◆ **Listed records**
<<<<

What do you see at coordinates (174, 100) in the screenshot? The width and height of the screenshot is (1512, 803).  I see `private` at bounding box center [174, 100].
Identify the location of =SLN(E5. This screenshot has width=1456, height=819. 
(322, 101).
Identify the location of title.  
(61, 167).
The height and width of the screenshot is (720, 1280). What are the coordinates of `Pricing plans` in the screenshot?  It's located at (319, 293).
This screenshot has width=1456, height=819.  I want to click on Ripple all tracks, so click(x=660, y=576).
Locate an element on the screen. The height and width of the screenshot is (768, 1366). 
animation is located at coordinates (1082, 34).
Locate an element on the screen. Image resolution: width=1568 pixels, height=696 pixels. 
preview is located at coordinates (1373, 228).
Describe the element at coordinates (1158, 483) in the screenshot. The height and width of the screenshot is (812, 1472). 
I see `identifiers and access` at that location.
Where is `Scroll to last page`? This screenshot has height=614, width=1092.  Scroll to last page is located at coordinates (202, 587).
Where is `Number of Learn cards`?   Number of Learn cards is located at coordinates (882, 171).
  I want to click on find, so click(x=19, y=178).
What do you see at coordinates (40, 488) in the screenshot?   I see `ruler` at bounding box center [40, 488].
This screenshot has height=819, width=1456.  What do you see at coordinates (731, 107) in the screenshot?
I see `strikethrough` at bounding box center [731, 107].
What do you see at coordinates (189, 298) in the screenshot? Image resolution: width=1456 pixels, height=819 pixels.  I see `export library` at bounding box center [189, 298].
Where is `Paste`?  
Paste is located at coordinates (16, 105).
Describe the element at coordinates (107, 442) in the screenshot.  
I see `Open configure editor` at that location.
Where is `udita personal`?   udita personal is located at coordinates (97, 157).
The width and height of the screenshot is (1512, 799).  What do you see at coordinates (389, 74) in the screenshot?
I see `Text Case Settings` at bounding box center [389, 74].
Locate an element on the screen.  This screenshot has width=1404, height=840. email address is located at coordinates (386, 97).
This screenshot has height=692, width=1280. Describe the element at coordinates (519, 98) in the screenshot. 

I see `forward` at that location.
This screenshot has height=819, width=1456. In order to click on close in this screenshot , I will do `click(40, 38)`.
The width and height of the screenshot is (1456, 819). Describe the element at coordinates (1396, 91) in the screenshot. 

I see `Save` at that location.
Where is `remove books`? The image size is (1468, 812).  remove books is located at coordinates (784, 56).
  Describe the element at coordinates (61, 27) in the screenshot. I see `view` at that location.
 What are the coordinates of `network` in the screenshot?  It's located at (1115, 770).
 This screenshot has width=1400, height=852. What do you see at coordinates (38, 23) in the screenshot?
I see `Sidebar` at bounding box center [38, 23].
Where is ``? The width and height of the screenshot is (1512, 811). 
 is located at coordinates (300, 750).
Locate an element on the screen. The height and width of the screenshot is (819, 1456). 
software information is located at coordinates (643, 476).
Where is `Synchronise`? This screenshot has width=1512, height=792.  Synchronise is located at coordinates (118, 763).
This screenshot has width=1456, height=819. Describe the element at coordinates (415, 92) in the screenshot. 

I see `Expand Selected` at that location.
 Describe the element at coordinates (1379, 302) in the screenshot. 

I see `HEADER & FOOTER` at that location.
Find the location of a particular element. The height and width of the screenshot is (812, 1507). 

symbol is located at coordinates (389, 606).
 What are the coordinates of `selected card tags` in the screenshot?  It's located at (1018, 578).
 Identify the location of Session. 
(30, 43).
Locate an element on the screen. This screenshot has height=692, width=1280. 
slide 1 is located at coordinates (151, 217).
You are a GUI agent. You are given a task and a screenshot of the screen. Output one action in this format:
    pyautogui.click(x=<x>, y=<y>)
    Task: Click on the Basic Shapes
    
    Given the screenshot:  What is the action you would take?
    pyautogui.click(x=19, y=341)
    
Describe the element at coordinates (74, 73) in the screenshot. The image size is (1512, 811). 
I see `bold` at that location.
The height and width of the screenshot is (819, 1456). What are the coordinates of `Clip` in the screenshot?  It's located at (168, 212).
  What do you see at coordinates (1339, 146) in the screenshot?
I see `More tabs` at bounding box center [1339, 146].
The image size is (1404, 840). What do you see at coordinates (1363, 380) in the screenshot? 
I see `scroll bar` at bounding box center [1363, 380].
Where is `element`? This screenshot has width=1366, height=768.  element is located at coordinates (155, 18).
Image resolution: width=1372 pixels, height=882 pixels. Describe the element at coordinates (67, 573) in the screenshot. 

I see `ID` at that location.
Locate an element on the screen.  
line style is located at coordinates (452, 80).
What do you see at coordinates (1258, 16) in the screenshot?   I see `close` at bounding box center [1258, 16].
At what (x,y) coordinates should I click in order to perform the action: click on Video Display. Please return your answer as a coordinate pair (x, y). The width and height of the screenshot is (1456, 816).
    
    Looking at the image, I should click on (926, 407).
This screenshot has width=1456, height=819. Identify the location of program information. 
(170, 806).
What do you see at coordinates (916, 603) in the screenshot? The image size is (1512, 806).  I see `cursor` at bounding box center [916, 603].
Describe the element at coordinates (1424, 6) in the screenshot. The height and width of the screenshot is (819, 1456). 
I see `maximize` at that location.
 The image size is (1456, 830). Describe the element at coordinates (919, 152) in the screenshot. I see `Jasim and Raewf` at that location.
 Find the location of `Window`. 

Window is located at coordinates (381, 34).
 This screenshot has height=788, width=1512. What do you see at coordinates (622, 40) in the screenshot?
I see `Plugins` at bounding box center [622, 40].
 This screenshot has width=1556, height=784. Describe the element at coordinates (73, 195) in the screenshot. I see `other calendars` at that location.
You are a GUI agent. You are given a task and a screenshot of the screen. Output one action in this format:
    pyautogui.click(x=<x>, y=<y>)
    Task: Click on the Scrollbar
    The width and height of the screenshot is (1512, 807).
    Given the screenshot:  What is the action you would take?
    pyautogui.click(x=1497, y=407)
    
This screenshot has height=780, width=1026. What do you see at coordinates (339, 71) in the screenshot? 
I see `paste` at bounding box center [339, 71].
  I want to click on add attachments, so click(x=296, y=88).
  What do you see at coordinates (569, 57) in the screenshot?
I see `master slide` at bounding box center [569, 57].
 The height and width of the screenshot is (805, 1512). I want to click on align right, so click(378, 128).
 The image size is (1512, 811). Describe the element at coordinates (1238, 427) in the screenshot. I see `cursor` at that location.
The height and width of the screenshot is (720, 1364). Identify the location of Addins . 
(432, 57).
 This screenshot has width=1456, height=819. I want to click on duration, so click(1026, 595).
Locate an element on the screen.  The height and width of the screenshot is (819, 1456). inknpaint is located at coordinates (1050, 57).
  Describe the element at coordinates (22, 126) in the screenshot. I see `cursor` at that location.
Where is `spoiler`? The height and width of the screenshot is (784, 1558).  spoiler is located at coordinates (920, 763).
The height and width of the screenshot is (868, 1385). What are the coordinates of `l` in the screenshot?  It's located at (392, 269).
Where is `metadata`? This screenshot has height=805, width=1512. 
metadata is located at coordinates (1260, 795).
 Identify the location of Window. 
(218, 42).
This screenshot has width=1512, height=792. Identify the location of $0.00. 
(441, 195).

>>>>

◆ **Given request**
Copy the records above word for word, from the line containing "This screenshot has width=1456, height=819. Identify" through the line containing "What do you see at coordinates (916, 603)".

◆ **Complete response**
This screenshot has width=1456, height=819. Identify the location of program information. 
(170, 806).
What do you see at coordinates (916, 603) in the screenshot? The image size is (1512, 806).  I see `cursor` at bounding box center [916, 603].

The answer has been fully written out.